• Selected passage:
========

# Out for a cruise and...



## dub_slug (May 12, 2008)




----------



## arejaygsx (Jul 4, 2003)

hell yeah! whats your setup? how much boost?


----------



## Jeebus (Jul 8, 2001)

Those are my favorite egos to hurt.


----------



## 95vRsIcKsT (May 25, 2008)

Nice :thumbup:


----------



## dub_slug (May 12, 2008)

Jeebus said:


> Those are my favorite egos to hurt.


 he let me get away with it twice, second time I busted out the phone :laugh: 

I'm running c2 42# setup @ 24psi


----------



## PjS860ct (Dec 22, 2002)

This website doesnt support street racing but I LIKE IT!!! :thumbup::laugh:


----------



## BoostedDubVR6T420 (Dec 4, 2009)

God, dont you just love seeing someone who spent all that money get whomped! Great vid, sounds awesome, and I bet after that he did'nt want to pull up next to you again, LMAO.:laugh::beer::thumbup:


----------



## BoostedDubVR6T420 (Dec 4, 2009)

.......And you did it in Flip-Flops!!?? HAHAHAHA.


----------



## 16V VW (Aug 1, 2004)

vettes are the best opponent, or the stroked mustangs. i love slaughtering them with my 4,500$ car. it makes me feel like i saved 50,000 dollars everytime, and i don't look like the next. cept they always have the busty hawt whor*s


----------



## turbo toic (Aug 24, 2004)

nice kill...next is the zo6......get'em :thumbup:


----------



## dub_slug (May 12, 2008)

BoostedDubVR6T420 said:


> .......And you did it in Flip-Flops!!?? HAHAHAHA.


  



16V VW said:


> vettes are the best opponent, or the stroked mustangs. i love slaughtering them with my 4,500$ car. it makes me feel like i saved 50,000 dollars everytime


 :thumbup: that was the goal  and it's a great feeling


----------



## Norwegian-VR6 (Feb 6, 2002)

========

• Given entries:
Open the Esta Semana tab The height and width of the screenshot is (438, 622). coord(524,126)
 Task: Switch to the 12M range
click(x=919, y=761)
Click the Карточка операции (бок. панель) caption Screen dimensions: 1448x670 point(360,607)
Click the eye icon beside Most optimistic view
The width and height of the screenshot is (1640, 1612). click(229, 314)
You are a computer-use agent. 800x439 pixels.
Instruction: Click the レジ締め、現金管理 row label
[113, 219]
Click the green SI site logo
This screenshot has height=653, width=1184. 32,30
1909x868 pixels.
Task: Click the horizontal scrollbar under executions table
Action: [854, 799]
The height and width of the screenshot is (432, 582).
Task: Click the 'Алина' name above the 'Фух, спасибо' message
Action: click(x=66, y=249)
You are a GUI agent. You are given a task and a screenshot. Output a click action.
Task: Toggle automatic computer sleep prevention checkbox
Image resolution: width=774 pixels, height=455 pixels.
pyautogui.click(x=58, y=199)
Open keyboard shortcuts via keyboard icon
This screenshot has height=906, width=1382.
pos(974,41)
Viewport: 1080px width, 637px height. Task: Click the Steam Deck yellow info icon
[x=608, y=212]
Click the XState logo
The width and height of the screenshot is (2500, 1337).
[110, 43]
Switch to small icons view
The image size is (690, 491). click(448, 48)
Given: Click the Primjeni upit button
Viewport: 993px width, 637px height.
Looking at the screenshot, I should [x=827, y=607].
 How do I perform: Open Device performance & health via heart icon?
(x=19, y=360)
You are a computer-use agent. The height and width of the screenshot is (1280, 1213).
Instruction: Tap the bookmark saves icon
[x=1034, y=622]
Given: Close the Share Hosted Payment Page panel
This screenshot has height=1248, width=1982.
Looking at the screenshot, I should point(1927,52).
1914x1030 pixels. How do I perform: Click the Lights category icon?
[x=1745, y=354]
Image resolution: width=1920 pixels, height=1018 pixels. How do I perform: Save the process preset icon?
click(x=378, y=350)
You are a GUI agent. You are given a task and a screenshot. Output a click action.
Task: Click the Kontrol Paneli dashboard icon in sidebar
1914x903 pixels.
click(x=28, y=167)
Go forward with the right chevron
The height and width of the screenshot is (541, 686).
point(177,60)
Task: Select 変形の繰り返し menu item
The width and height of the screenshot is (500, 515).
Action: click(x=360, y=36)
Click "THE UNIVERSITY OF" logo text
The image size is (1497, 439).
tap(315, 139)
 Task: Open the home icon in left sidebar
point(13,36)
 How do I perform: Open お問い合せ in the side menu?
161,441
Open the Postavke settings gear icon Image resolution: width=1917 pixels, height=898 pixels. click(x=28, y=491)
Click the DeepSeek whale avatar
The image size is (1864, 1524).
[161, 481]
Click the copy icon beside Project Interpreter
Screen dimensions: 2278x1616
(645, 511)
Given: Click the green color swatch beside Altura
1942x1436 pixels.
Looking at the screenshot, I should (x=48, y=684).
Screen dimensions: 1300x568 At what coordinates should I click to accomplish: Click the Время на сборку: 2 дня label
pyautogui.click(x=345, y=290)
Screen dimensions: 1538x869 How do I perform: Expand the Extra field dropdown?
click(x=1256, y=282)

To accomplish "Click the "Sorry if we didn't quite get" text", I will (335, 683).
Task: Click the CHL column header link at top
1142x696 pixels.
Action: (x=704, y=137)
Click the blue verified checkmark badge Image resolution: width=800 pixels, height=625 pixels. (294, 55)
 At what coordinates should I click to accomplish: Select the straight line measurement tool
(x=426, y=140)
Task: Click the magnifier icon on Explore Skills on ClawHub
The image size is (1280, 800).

========

• To-do list:
(1) In the forum thread about the cruise, what setup and boost level does dub_slug say the car is running?
(2) Continue the forum thread about the cruise from the point where it stops.
The records were taken from a different source than the text.

• Results for the exercise:
(1) A C2 42# setup at 24 psi.

(2)
hohohoho


----------



## toy_vw (Feb 11, 2006)

you did that in flip flop and while holding a phone...WOW hero... 

I cant wait to do that


----------



## DannyLo (Aug 2, 2006)

how much power? 

sweet vid, VRSociety approved


----------



## PjS860ct (Dec 22, 2002)

pics of the car and the setup!!! :beer: 

i need to start making street videos


----------



## vwgolfracer26 (Nov 3, 2003)

That was great. Hopefully im done with my vrt this weekend so i can try and do the same. 
:thumbup:


----------



## screwball (Dec 11, 2001)

It'd be way cooler if that was a ZO6.


----------



## FaelinGL (Nov 28, 2004)

The Z06 would be a tough one to crack on the 42# file. 

Mike


----------



## [email protected] (Oct 6, 2009)

IB4TL...good kill.


----------



## benzivr6 (Feb 16, 2001)

x2


----------



## MiamiVr6T (Jul 24, 2004)

My same style :thumbup: 
A ZO6 should be a good race, just don't spin like you did or try it at a higher roll.


----------



## radgti8v (Feb 28, 1999)

dub_slug said:


> he let me get away with it twice, second time I busted out the phone :laugh:
> 
> I'm running c2 42# setup @ 24psi


 24 psi on pump ??


----------



## [email protected] (Oct 6, 2009)

radgti8v said:


> 24 psi on pump ??


 is that hard to believe???


----------



## CorvetteKillerVr6 (May 9, 2007)

****ing right man!! 

thats what im saying 

 im also running 440's on 20psi. 

hauls ass!


----------



## dub_slug (May 12, 2008)




----------



## DieGTi (Jun 19, 2001)

I was hoping you did this on the to4b.... but no. :laugh:


----------



## dub_slug (May 12, 2008)

That thing's still laying around! It's now powdercoated and possibly going on a friends VR


----------



## PjS860ct (Dec 22, 2002)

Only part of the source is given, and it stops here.